Corso di Medicina: un’aspirante matricola su due è del Sud

Corso di Medicina: un’aspirante matricola su due è del Sud

Il Quotidiano del Sud
Corso di Medicina: un’aspirante matricola su due è del Sud

L’Anvur fa il punto sulla formazione del settore sanitario: per i corsi di laurea in medicina: un’aspirante matricola su due è del Sud. Il 47,2% dei ragazzi che sognano di indossare il camice bianco viene dal Meridione, seguiti da quelli del Nord (33,6%) e del Centro (18,9%)

Medicina che passione, soprattutto al Sud. Quasi un’aspirante matricola su due che indica come prima scelta il corso di Medicina e Chirurgia viene dalle regioni del Mezzogiorno. Più precisamente, il 47,2% dei ragazzi che sognano di indossare il camice bianco, seguiti da quelli del Nord (33,6%) e poi da quelli del Centro (18,9%), anche se poi, il tasso di successo dei partecipanti al test d’ingresso, espresso come rapporto tra immatricolati e partecipanti, è pari al 18,7% a vantaggio dei settentrionali. In tutto, una platea di circa 538mila aspiranti dottori nell’ultimo decennio.
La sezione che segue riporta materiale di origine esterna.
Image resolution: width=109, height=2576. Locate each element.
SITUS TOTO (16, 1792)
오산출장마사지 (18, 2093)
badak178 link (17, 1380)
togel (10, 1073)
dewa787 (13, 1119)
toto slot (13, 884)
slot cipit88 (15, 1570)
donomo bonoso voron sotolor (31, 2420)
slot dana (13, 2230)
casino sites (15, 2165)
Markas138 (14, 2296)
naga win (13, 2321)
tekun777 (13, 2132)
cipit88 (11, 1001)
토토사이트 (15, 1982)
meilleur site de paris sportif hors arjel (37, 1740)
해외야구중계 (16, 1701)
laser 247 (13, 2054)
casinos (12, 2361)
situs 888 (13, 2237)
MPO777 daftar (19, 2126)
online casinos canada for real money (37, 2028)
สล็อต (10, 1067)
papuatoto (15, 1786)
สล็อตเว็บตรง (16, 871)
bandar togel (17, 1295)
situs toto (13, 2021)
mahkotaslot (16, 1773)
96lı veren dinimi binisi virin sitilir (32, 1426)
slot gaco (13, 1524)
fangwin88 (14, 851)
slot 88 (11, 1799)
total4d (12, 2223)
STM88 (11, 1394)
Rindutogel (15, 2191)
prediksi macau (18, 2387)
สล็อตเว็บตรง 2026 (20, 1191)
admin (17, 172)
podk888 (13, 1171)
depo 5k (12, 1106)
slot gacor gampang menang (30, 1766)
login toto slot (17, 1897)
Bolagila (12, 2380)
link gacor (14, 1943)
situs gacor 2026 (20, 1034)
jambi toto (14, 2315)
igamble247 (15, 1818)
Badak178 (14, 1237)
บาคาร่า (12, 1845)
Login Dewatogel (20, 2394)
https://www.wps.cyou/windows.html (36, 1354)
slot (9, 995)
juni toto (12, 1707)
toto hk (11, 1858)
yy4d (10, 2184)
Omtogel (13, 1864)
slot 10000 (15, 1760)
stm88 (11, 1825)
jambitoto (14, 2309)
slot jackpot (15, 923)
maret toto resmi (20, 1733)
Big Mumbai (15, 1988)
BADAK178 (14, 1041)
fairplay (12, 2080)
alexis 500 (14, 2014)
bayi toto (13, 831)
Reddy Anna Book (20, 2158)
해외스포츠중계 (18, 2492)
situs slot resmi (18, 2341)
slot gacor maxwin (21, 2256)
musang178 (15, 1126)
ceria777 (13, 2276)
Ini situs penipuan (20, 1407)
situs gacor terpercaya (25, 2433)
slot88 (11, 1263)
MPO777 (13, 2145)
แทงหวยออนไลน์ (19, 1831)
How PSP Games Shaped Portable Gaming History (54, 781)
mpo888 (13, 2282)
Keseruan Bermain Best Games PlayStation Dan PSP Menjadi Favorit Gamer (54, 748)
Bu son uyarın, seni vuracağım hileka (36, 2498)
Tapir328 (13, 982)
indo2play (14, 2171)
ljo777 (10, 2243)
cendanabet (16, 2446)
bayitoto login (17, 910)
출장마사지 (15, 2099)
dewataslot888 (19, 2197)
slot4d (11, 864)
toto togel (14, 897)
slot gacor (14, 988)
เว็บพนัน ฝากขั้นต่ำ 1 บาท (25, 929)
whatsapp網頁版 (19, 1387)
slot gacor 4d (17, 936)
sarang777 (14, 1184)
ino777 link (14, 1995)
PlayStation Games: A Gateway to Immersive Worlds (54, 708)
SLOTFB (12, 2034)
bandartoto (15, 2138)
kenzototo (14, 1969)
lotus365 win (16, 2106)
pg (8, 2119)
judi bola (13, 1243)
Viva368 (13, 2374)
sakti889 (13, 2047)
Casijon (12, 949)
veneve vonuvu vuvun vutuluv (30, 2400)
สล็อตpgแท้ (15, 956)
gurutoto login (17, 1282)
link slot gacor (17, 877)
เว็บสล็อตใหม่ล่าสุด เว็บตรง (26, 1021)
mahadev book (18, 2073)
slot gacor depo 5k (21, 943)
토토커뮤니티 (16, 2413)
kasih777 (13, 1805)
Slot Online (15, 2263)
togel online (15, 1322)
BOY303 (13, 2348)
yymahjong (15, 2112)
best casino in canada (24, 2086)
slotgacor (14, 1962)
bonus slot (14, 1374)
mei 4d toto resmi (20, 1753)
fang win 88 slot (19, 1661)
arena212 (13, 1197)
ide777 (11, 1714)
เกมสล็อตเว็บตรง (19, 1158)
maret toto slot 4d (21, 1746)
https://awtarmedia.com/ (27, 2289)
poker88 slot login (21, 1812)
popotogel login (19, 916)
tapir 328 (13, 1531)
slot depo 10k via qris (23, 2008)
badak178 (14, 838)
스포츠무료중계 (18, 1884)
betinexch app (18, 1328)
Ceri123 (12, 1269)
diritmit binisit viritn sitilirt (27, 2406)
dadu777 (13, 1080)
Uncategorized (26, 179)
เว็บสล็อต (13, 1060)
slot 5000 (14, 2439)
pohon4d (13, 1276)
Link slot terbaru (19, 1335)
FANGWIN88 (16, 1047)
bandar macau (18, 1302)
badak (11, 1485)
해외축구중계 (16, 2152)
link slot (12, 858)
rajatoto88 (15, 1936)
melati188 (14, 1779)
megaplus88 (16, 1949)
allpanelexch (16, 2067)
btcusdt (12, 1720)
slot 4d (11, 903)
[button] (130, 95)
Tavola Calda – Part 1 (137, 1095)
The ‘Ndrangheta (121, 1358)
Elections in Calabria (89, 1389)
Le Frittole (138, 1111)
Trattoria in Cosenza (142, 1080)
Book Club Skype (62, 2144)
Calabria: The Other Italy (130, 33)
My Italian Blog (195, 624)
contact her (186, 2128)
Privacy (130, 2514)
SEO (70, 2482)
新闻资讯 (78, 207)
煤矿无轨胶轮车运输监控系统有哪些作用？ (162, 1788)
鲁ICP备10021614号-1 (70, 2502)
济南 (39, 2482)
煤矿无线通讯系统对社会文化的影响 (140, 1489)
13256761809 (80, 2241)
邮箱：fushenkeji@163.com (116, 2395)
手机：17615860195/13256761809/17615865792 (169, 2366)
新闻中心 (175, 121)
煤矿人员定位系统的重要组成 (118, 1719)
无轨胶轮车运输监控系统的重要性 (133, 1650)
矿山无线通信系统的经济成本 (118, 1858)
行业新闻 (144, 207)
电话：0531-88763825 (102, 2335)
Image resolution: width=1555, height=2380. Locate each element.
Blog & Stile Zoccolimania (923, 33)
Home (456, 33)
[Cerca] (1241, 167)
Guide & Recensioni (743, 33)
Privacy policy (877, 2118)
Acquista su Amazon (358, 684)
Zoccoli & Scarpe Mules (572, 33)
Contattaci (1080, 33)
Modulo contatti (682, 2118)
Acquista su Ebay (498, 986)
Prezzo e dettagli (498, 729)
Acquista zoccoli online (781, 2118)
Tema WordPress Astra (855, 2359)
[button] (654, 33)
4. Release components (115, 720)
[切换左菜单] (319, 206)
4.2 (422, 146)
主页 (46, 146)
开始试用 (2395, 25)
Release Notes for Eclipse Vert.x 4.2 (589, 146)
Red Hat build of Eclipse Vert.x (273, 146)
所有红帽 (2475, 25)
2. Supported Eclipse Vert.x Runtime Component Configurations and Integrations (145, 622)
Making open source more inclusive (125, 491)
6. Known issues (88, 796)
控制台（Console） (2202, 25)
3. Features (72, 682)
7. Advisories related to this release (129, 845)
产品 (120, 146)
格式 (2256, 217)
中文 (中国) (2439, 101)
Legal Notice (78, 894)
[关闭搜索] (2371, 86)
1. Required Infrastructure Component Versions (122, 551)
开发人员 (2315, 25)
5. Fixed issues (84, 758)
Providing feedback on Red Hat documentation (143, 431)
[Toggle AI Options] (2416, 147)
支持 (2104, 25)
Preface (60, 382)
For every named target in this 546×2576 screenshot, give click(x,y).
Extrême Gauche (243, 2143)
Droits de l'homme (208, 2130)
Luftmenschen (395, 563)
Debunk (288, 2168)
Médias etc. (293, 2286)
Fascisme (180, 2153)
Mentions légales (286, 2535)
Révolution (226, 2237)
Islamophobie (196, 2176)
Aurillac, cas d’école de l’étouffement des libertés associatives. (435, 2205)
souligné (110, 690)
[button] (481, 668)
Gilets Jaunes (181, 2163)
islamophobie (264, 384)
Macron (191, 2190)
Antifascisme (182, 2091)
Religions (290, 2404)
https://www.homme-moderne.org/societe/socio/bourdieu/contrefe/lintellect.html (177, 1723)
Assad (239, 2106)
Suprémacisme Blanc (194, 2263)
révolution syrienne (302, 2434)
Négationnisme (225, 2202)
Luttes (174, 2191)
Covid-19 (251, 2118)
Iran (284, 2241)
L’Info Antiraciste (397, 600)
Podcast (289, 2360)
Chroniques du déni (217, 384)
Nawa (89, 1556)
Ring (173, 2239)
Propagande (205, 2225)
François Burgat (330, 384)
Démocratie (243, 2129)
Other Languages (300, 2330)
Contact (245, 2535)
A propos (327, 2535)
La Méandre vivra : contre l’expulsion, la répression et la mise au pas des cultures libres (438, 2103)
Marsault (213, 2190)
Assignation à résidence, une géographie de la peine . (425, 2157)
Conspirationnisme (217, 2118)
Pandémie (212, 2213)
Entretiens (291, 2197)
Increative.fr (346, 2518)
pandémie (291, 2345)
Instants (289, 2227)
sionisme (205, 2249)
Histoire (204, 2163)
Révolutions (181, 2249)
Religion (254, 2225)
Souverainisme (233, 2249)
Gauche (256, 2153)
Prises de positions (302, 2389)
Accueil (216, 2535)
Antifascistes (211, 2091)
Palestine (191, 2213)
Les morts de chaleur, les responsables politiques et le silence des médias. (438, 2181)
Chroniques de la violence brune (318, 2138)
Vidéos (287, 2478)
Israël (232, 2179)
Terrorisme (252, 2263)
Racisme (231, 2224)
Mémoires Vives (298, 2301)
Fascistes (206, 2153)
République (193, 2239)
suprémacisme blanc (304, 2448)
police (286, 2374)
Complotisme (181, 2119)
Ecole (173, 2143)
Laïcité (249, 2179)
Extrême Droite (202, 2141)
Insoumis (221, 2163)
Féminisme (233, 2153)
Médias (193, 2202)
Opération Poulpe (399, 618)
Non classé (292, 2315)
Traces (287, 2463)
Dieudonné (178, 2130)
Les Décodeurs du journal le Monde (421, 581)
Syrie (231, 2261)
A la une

Dieci anni in cui è avvenuta una pandemia che ha scosso l’intero sistema sanitario, mettendo in evidenza tutte le sue fragilità, a partire dalla carenza di personale.

Questa è la fotografia scattata dall’Anvur, l’Agenzia nazionale di valutazione del sistema universitario e della ricerca che, da marzo scorso, è accreditata dalla WFME (World Federation for Medical Education), l’organizzazione internazionale di riferimento per la formazione medica cofondata dall’OMS e dall’Associazione mondiale dei medici. Nel rapporto dell’Anvur sono proposti dati, analisi, riflessioni, approfondimenti sulla intera filiera formativa (dai corsi di laurea alle scuole di specializzazione), sulle modalità di accesso e sull’attrattività di atenei e percorsi di studio nelle università anche in relazione ai fabbisogni.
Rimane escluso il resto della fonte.